» Task objective
Repeat word for word the lines from the one containing "View the 11K reactions count list" to the end of the material below, and leave all pictures out.

» The input
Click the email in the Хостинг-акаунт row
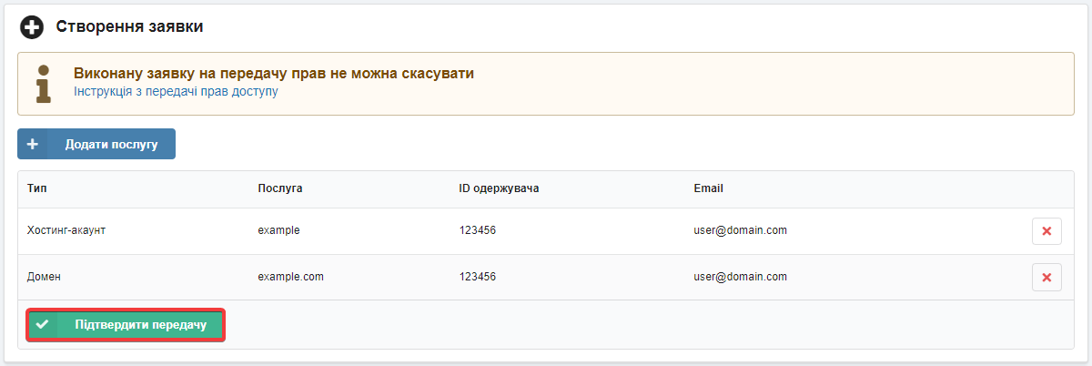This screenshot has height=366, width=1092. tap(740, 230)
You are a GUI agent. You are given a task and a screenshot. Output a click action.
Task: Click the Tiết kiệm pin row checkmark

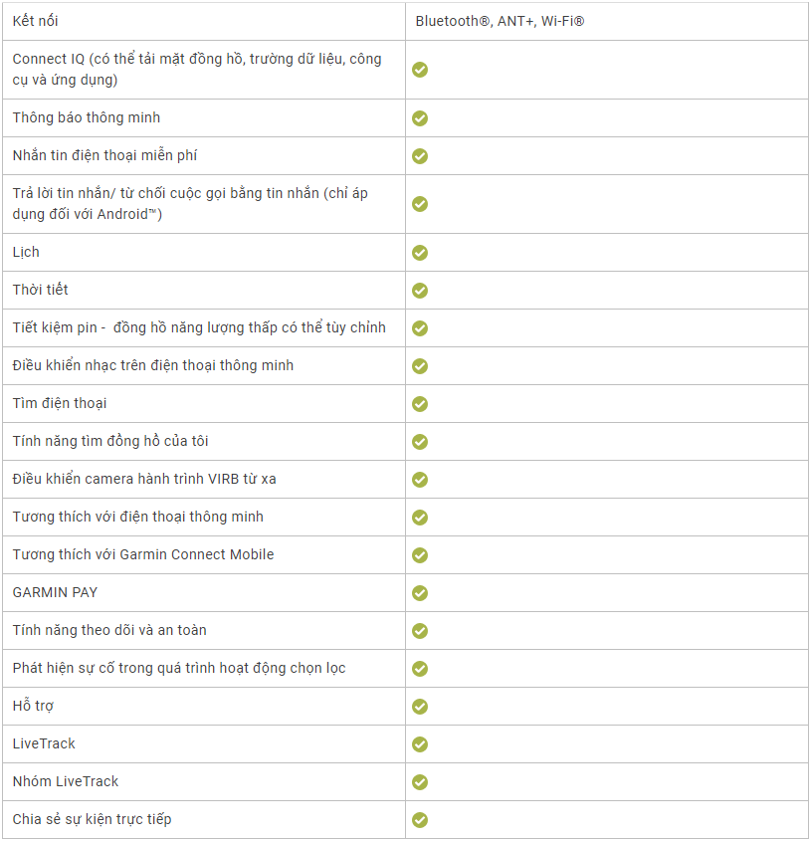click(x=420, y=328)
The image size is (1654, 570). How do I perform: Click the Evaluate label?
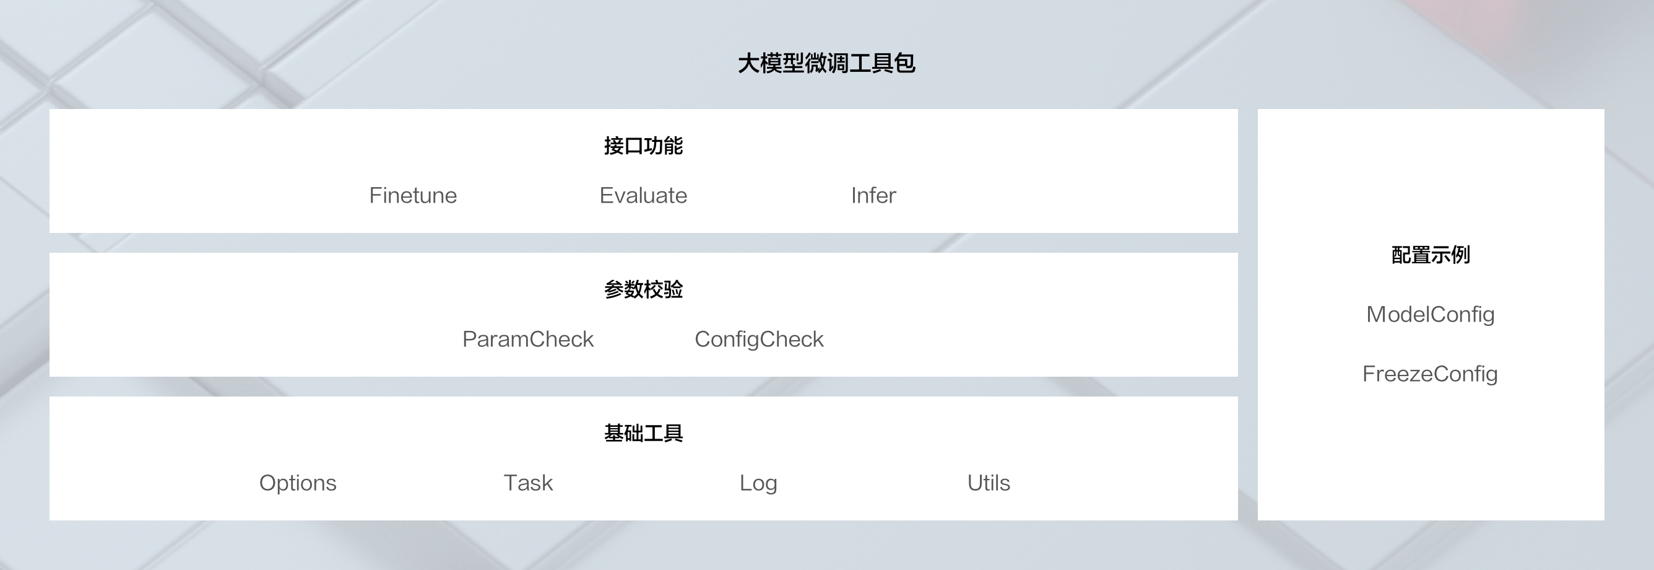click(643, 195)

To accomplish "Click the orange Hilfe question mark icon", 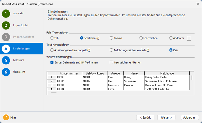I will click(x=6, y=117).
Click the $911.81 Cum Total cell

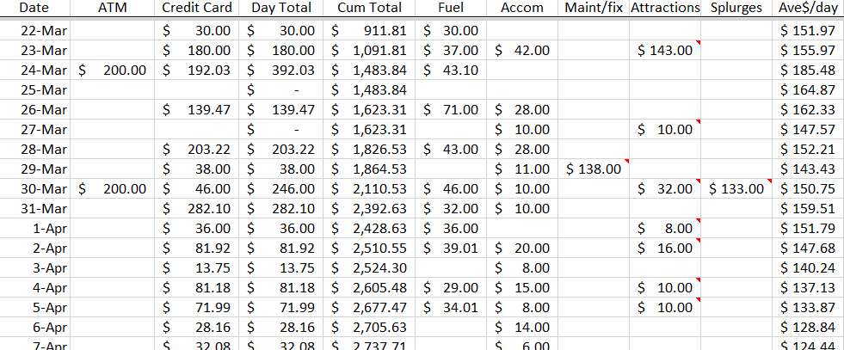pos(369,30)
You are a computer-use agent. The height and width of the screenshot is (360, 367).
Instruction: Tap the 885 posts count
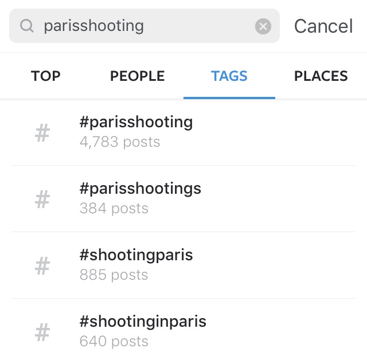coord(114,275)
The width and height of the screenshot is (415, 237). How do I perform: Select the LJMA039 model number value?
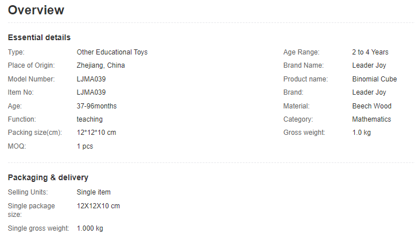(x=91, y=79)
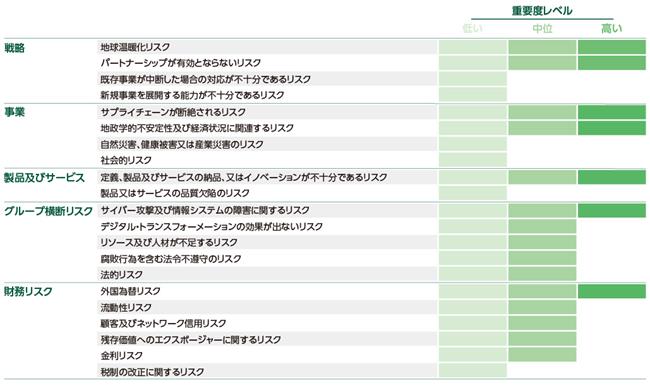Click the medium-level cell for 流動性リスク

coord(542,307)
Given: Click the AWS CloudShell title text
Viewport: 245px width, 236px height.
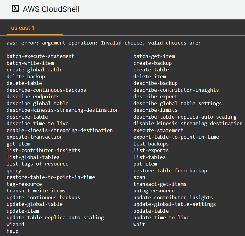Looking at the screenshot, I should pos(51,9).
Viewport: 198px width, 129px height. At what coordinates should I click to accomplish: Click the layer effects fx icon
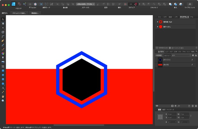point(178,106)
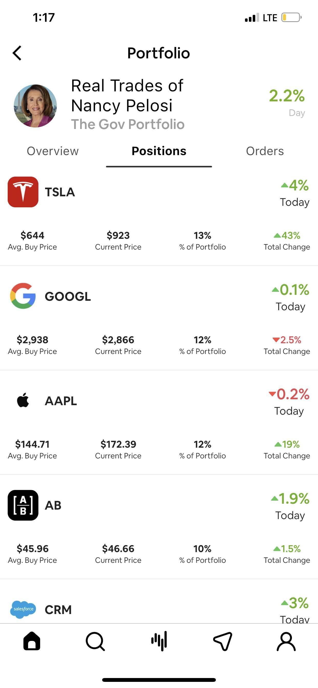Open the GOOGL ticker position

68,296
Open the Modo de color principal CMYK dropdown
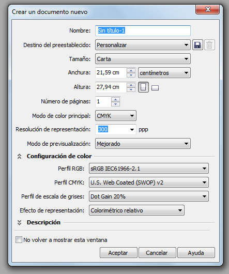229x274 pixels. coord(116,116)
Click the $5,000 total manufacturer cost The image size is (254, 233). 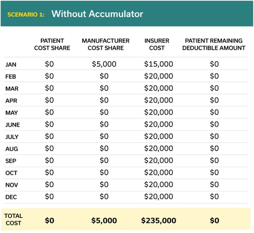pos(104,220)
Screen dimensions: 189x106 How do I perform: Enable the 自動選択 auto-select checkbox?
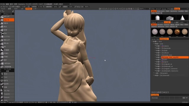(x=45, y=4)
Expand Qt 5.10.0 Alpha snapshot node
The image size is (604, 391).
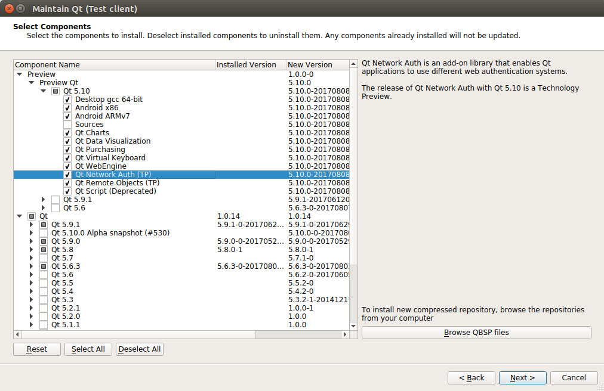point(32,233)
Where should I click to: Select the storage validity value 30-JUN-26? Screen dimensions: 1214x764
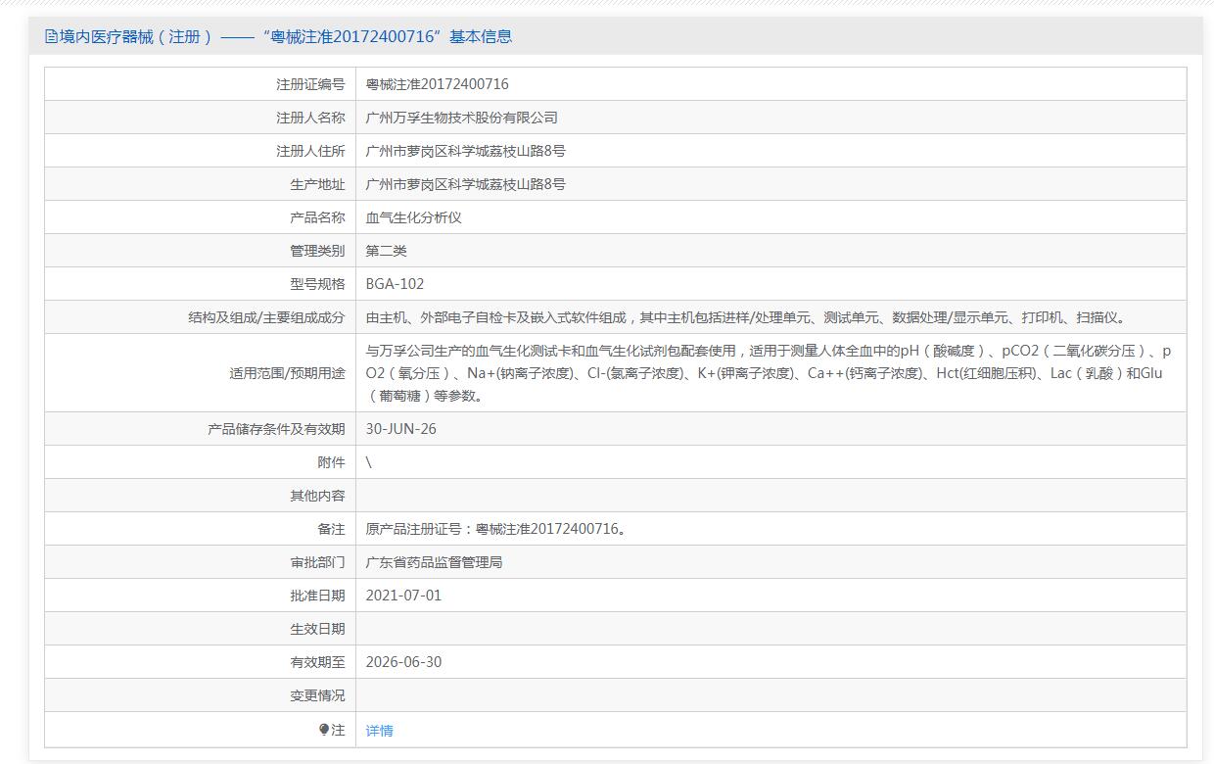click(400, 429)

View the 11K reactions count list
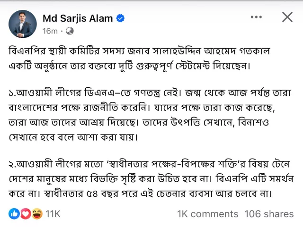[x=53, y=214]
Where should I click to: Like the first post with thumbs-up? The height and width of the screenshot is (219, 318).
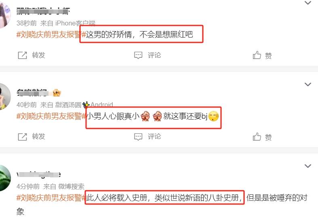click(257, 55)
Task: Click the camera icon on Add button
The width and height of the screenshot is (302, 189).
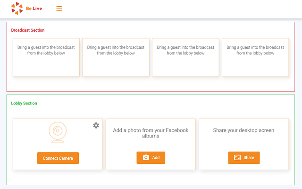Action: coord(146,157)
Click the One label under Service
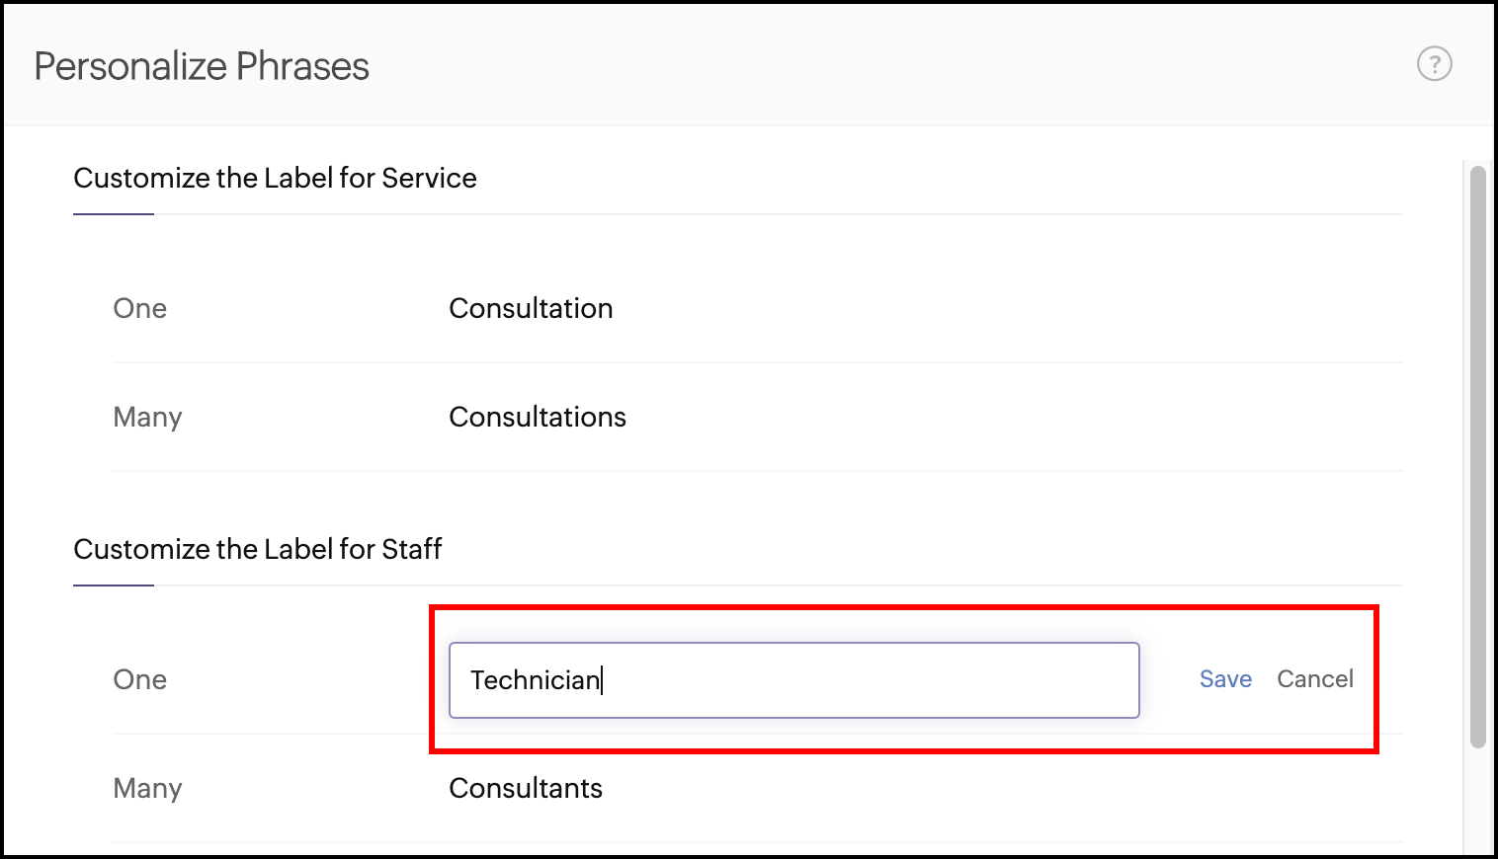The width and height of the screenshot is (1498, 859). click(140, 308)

» Exercise solution
View the 11K reactions count list
[x=53, y=214]
Where should I click to: Like the first post with thumbs-up? The height and width of the screenshot is (219, 318).
click(257, 55)
Task: Click the camera icon on Add button
The width and height of the screenshot is (302, 189).
Action: coord(146,157)
Click the One label under Service
The width and height of the screenshot is (1498, 859). click(140, 308)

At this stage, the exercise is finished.